PROBLEM STATEMENT:
Copy out everything in the material from the line containing "The height and" down to the end, and leave out the pictures.

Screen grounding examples
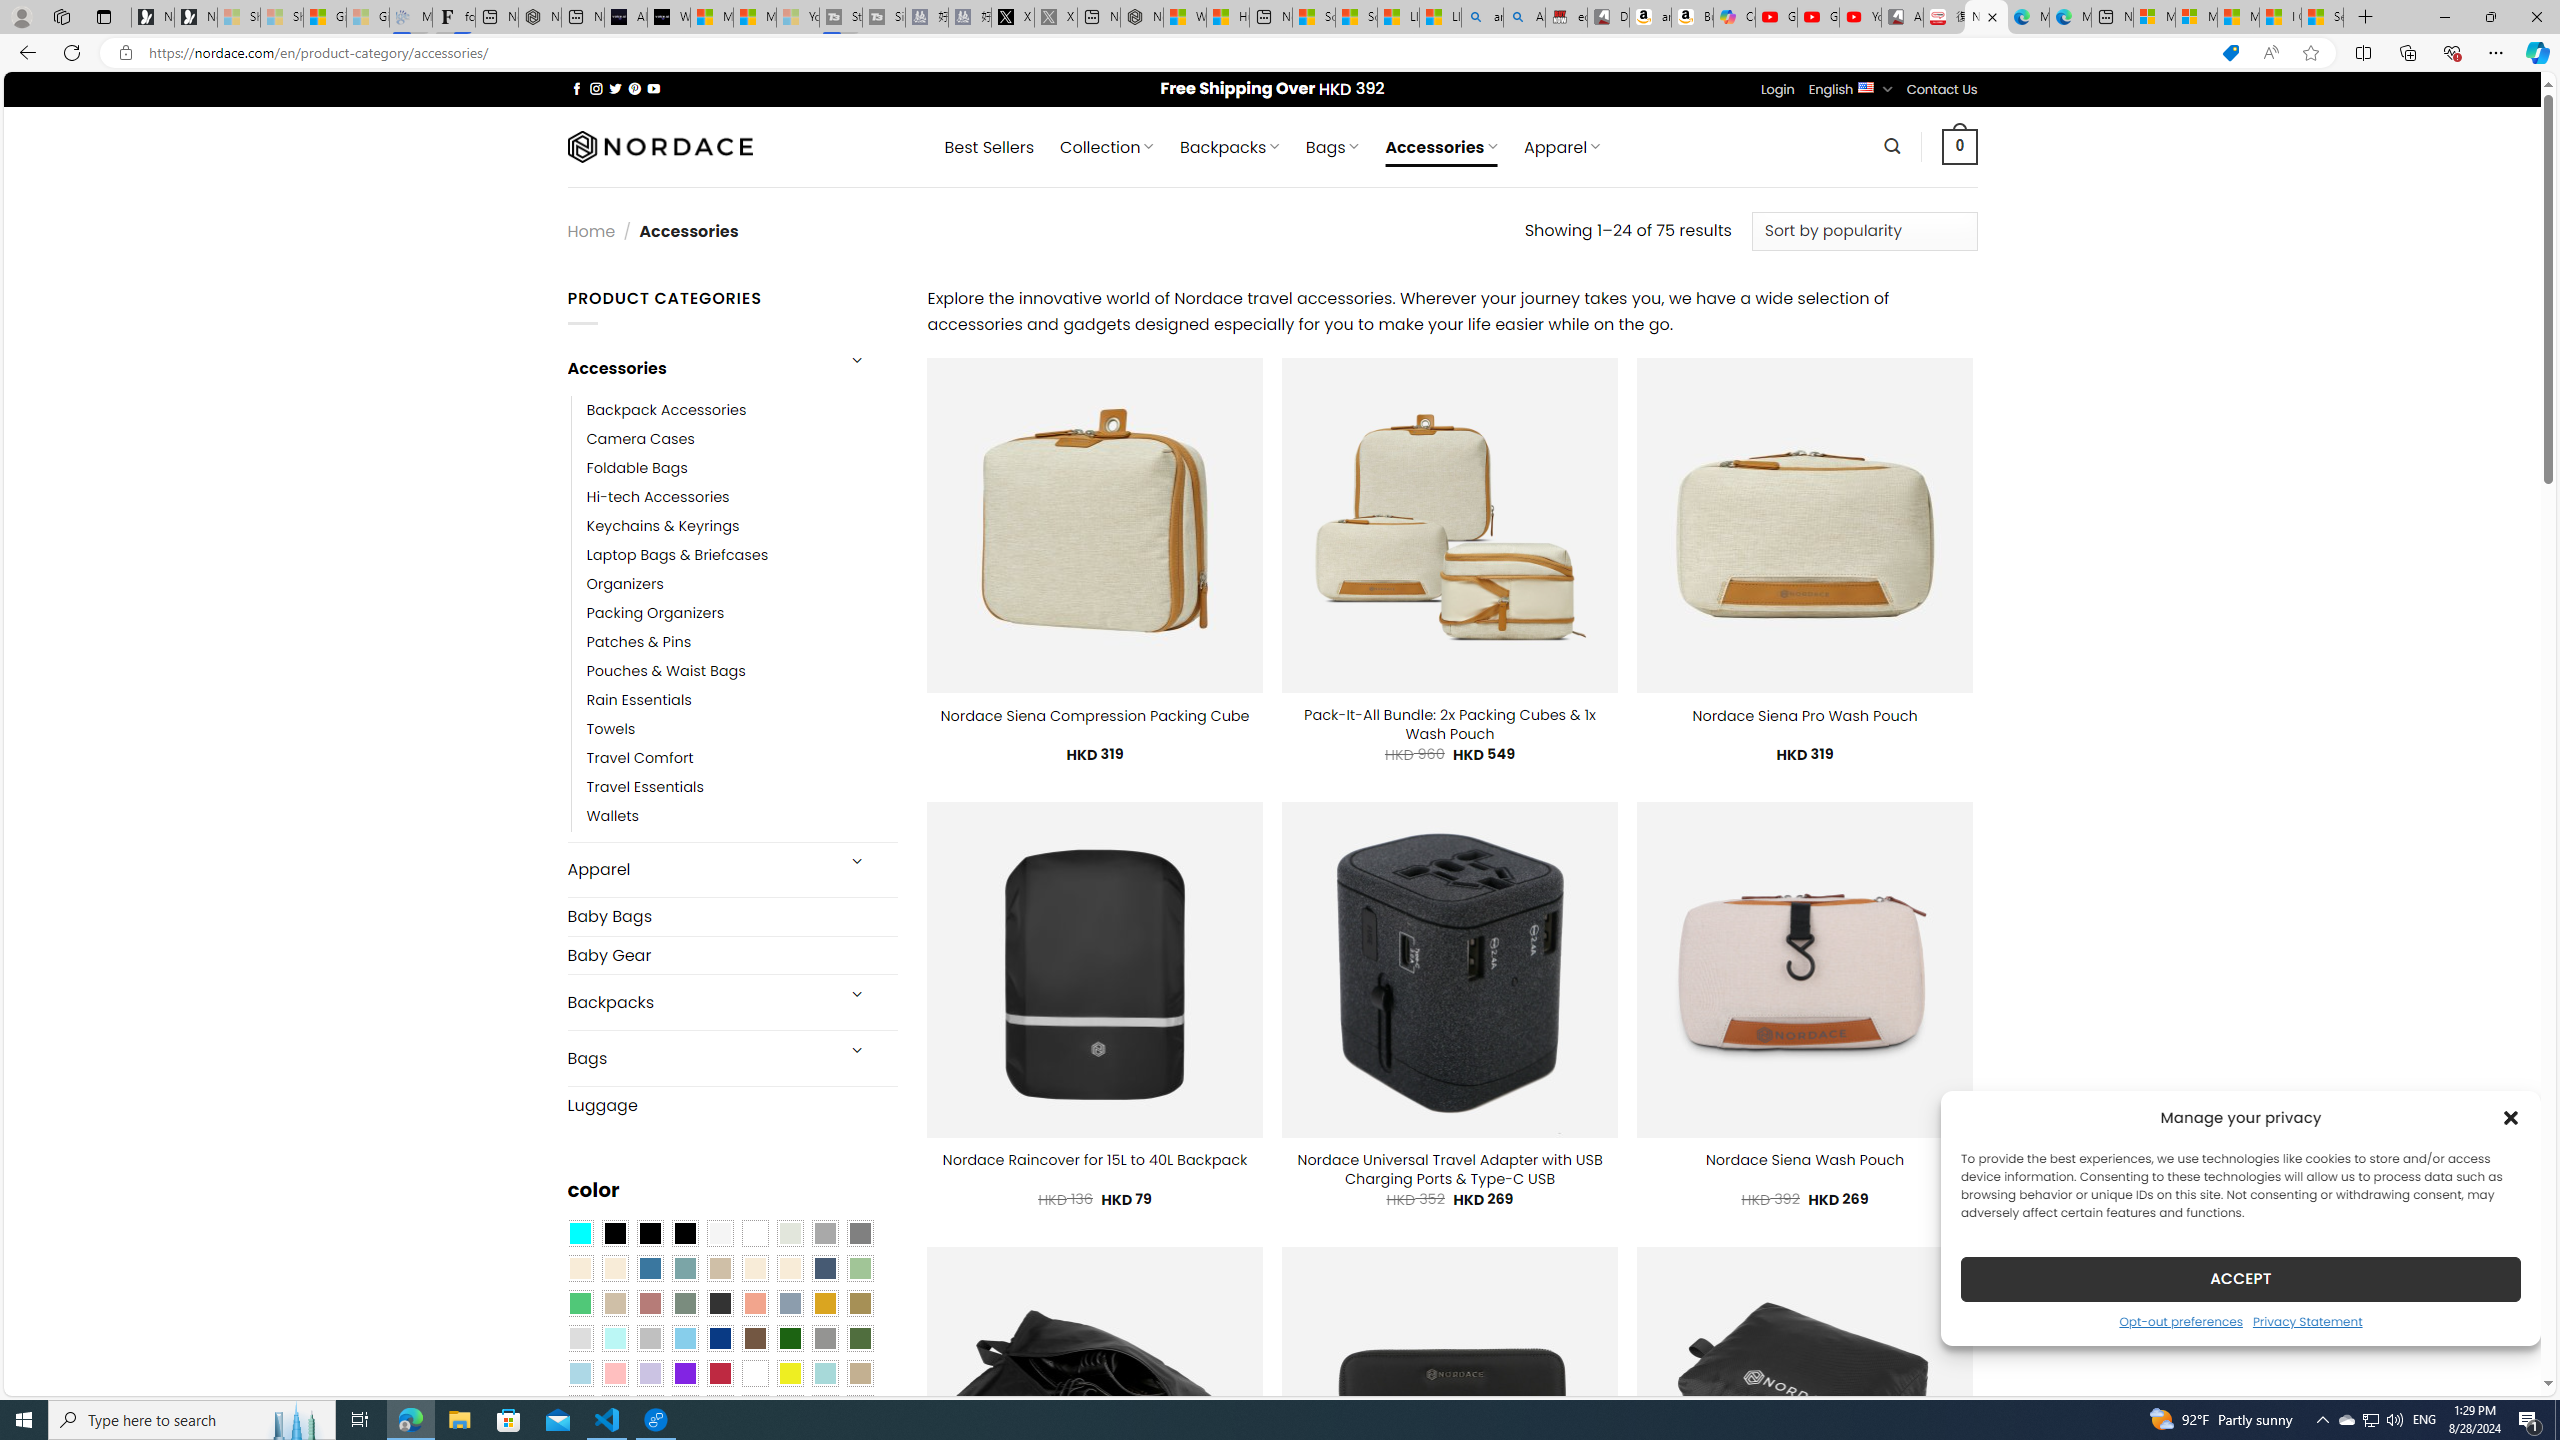 The image size is (2560, 1440). What do you see at coordinates (1524, 17) in the screenshot?
I see `Amazon Echo Dot PNG - Search Images` at bounding box center [1524, 17].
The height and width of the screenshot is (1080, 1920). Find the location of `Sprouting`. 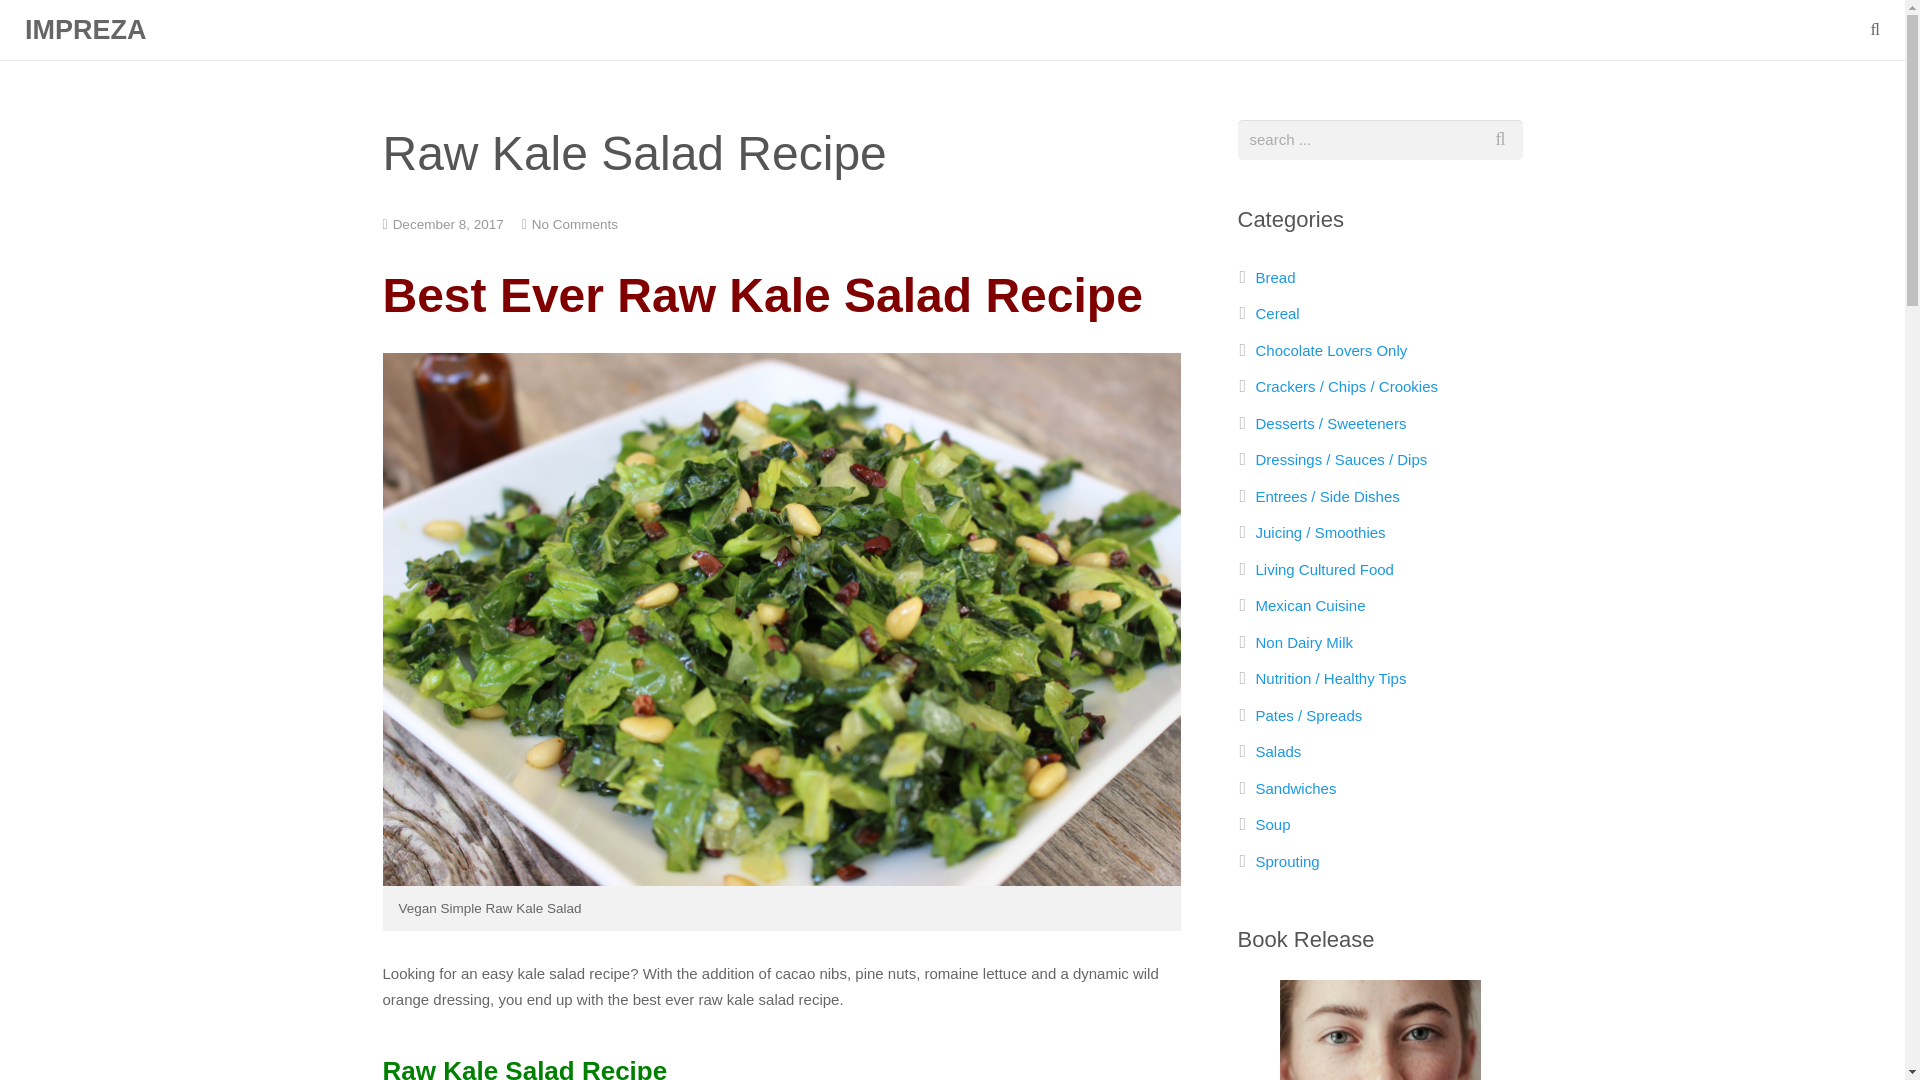

Sprouting is located at coordinates (1288, 862).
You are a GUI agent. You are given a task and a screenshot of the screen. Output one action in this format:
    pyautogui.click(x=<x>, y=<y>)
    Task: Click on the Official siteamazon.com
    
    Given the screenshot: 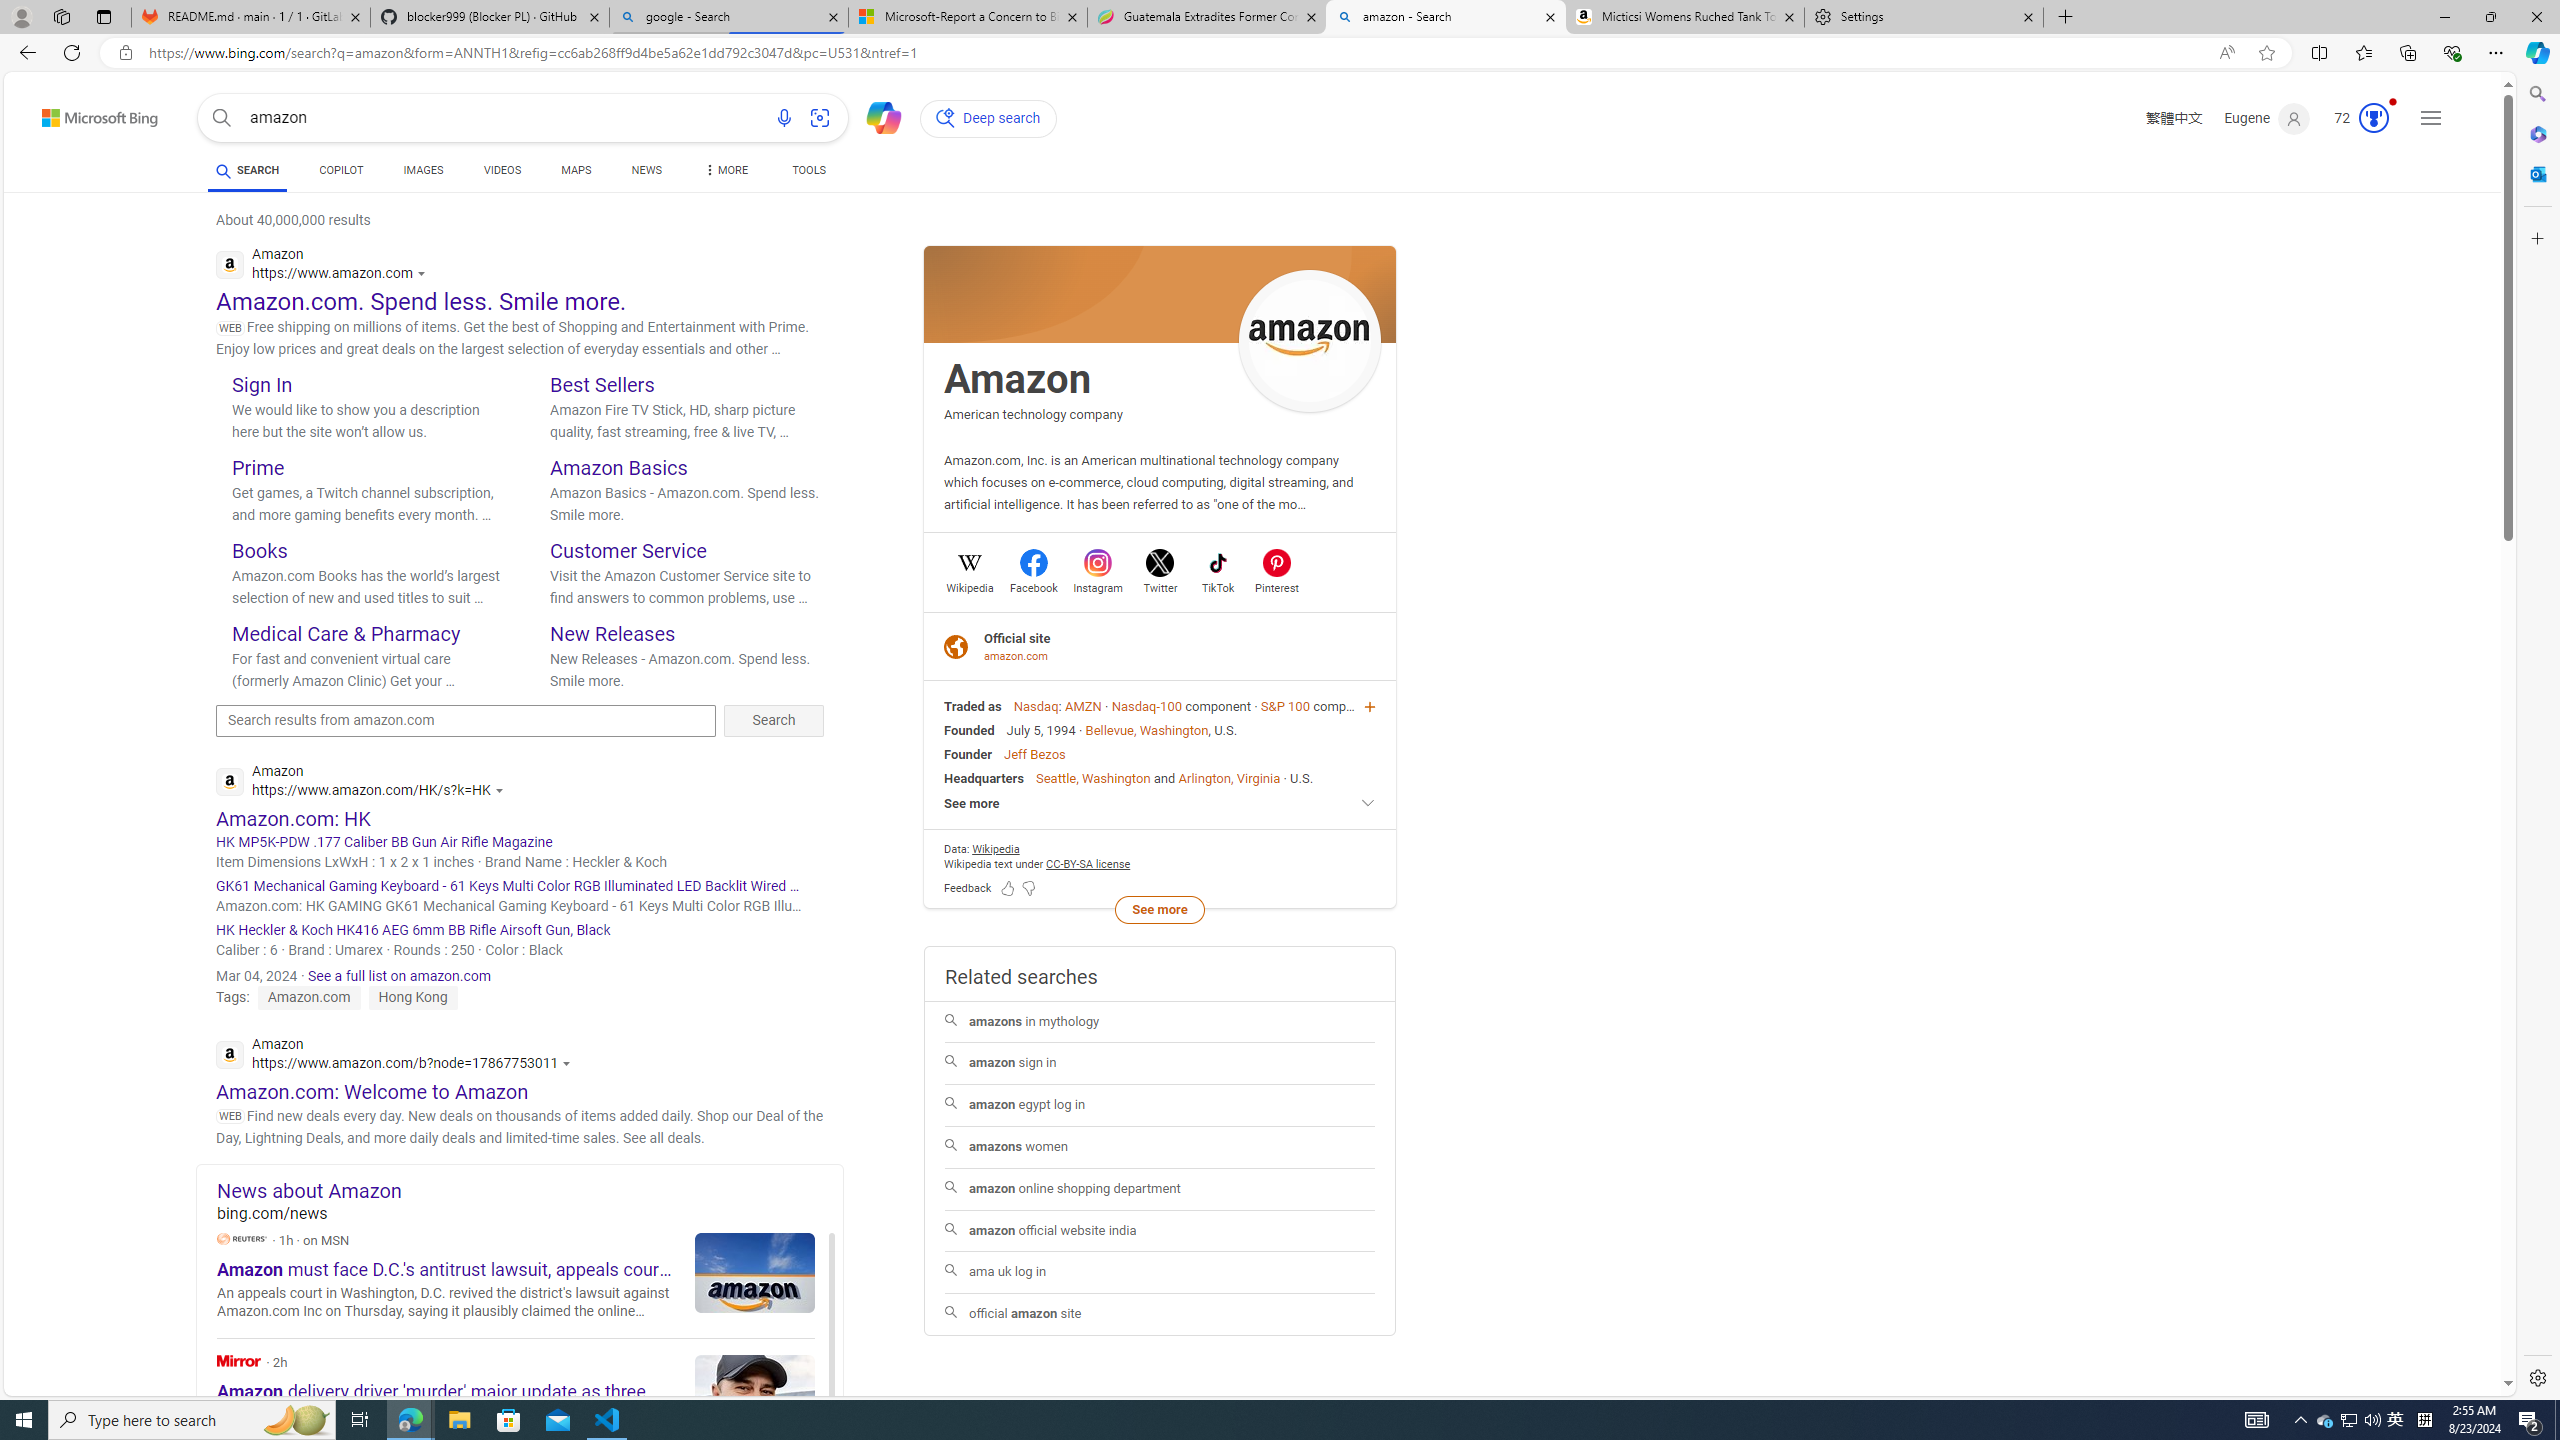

REPLY:
The height and width of the screenshot is (1080, 1920). Find the location of `Sprouting`. 

Sprouting is located at coordinates (1288, 862).
You are a GUI agent. You are given a task and a screenshot of the screen. Output one action in this format:
    pyautogui.click(x=<x>, y=<y>)
    Task: Click on the Official siteamazon.com
    
    Given the screenshot: 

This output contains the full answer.